» **WHAT THE EXERCISE ASKS**: In the listing below, locate the line that contains "Task: Open Настройки settings button" and the line that contains "Given: Click the book icon beside Инструкция". Restate word for word those two lines and every line between them, and nothing else.

** Opening DATA SUPPLIED block **

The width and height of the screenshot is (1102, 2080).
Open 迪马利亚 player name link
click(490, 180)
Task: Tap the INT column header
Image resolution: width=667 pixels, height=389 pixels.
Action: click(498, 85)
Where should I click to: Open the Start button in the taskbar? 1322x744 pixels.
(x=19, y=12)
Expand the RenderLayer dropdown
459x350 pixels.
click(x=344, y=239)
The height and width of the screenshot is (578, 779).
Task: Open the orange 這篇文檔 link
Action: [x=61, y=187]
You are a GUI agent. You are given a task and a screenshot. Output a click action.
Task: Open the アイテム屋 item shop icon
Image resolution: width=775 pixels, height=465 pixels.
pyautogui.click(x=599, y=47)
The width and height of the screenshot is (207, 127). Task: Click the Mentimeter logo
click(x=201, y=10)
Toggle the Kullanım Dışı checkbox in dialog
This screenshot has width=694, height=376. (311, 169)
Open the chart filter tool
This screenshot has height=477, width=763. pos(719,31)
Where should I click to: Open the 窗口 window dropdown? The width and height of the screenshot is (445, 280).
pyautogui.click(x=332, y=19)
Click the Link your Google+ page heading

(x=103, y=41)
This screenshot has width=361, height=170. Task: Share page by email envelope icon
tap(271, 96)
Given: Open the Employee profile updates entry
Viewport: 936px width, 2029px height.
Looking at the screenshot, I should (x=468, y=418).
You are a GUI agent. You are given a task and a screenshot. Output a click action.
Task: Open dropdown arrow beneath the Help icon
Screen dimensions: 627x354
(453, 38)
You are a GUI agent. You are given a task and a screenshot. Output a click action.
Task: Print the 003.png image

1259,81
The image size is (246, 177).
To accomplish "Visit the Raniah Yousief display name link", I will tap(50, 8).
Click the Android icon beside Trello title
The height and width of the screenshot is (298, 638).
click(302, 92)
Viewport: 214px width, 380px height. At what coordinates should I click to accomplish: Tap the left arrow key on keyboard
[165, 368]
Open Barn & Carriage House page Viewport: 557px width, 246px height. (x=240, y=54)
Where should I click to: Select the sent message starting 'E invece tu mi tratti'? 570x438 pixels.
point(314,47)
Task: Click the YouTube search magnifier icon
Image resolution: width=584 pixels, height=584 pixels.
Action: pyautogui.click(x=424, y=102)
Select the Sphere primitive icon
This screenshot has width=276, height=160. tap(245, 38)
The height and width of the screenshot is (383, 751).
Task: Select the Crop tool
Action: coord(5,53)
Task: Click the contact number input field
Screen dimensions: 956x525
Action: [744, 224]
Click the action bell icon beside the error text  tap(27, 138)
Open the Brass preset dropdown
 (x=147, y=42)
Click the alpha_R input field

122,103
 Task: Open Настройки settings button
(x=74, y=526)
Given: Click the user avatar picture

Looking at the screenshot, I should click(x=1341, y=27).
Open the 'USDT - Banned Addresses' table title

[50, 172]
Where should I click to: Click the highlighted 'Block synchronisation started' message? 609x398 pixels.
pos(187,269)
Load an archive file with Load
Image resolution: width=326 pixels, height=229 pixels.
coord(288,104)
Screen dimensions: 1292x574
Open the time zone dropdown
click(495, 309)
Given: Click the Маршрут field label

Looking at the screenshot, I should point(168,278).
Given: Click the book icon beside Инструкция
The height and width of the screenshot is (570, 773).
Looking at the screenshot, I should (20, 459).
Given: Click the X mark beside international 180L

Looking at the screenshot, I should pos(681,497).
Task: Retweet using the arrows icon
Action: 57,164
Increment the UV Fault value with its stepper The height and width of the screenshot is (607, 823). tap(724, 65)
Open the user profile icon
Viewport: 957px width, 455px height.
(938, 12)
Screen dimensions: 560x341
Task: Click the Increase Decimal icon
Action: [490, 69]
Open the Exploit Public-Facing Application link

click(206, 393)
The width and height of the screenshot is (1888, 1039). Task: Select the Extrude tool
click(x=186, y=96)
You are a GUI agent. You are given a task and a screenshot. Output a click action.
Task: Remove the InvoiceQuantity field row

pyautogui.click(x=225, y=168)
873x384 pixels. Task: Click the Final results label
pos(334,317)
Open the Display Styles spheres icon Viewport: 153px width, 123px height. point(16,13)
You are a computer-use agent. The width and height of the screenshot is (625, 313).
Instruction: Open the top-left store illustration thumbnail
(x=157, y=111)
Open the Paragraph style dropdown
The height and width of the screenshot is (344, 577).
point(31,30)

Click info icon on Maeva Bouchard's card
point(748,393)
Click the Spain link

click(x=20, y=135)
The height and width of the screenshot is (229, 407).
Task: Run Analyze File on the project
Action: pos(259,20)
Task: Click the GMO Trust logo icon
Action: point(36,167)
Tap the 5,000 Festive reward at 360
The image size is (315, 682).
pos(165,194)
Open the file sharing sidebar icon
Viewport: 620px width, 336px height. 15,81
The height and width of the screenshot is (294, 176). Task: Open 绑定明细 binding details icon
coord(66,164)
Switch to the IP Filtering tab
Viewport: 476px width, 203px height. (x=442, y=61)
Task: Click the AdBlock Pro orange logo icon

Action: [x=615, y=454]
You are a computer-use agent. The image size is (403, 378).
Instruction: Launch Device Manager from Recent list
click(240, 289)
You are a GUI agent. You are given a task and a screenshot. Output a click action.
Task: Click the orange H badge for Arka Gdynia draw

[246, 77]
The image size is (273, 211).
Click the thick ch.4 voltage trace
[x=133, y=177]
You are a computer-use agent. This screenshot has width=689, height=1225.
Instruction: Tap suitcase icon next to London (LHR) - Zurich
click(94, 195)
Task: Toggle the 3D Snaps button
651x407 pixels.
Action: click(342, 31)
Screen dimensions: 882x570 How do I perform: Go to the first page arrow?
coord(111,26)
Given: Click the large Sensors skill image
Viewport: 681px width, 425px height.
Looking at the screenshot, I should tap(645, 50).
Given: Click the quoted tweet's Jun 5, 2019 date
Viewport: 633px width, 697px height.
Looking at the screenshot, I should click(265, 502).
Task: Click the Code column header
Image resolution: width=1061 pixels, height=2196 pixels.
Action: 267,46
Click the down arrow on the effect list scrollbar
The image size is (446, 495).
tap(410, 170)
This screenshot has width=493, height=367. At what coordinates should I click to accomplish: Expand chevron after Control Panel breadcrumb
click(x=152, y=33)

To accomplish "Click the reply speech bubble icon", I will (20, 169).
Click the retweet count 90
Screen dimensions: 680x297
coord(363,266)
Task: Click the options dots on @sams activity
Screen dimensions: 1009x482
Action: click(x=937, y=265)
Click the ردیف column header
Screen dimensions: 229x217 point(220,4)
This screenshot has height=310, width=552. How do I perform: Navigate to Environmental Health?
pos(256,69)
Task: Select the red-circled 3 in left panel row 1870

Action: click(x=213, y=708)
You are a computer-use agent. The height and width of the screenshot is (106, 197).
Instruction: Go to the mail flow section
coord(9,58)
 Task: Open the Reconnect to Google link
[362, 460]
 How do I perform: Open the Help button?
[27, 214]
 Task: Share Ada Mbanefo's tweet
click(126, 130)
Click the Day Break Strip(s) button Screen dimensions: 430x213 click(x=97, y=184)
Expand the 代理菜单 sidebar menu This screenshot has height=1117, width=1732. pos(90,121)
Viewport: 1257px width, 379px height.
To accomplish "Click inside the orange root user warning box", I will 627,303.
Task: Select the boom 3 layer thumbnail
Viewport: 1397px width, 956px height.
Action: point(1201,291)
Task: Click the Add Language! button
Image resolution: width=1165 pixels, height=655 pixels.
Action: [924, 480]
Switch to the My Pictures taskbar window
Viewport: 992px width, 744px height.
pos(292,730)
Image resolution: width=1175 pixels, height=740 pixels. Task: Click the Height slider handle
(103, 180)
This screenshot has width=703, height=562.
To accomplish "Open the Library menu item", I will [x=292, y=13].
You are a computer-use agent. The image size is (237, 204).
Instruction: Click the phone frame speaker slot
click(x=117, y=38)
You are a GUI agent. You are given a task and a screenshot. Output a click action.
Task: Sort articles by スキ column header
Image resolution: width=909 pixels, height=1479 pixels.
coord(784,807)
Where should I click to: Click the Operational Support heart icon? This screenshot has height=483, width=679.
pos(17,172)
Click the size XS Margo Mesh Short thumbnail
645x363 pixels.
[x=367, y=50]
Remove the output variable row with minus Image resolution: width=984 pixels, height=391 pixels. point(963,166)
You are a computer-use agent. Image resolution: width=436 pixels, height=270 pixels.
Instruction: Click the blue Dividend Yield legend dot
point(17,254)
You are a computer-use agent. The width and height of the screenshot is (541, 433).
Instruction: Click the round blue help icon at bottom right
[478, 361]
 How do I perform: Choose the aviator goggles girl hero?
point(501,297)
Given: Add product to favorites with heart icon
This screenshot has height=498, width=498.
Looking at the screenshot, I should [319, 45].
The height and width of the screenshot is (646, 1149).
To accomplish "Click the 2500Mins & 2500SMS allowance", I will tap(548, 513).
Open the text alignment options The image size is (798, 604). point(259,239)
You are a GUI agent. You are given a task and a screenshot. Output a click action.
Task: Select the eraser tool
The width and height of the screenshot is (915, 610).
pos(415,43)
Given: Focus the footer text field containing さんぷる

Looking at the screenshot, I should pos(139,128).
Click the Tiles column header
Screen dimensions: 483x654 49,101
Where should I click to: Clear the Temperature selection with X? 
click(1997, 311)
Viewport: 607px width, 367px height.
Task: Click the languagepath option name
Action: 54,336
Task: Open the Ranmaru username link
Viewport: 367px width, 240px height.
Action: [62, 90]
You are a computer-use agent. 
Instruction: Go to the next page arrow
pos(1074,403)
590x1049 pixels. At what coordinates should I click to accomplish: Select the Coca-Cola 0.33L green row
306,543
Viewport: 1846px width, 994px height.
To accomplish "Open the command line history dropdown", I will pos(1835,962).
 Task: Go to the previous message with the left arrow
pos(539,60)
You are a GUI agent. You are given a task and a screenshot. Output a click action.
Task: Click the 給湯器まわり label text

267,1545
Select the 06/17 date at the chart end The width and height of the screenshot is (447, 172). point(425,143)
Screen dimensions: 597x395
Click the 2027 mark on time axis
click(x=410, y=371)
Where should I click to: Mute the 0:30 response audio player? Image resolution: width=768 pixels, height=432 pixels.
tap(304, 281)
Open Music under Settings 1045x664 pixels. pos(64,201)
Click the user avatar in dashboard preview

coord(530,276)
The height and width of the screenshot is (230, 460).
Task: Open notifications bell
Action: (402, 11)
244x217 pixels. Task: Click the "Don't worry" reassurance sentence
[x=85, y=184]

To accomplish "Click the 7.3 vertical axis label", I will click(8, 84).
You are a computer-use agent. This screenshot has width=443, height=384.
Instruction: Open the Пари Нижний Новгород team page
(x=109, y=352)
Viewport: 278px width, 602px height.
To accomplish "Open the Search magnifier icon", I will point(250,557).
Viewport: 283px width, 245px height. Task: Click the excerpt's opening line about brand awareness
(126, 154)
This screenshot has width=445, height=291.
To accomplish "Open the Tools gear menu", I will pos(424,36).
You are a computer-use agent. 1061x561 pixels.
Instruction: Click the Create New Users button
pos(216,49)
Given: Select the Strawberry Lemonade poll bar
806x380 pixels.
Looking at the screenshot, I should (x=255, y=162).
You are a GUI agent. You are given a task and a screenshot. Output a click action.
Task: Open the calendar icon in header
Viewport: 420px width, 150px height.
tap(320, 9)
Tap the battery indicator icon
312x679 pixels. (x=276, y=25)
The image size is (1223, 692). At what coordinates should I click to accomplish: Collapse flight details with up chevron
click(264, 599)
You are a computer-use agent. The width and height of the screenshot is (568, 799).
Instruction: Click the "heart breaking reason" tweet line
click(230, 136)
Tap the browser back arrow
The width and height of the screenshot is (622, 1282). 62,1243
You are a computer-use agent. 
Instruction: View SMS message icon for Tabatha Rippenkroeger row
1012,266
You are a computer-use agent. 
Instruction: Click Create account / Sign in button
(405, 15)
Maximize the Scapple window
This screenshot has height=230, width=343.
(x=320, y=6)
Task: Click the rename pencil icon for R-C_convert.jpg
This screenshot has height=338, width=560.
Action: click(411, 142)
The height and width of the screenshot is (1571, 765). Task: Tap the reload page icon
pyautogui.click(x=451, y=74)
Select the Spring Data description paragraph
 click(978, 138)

** Closing DATA SUPPLIED block **

» **SOLUTION**:
 Task: Open Настройки settings button
(x=74, y=526)
Given: Click the user avatar picture

Looking at the screenshot, I should click(x=1341, y=27).
Open the 'USDT - Banned Addresses' table title

[50, 172]
Where should I click to: Click the highlighted 'Block synchronisation started' message? 609x398 pixels.
pos(187,269)
Load an archive file with Load
Image resolution: width=326 pixels, height=229 pixels.
coord(288,104)
Screen dimensions: 1292x574
Open the time zone dropdown
click(495, 309)
Given: Click the Маршрут field label

Looking at the screenshot, I should point(168,278).
Given: Click the book icon beside Инструкция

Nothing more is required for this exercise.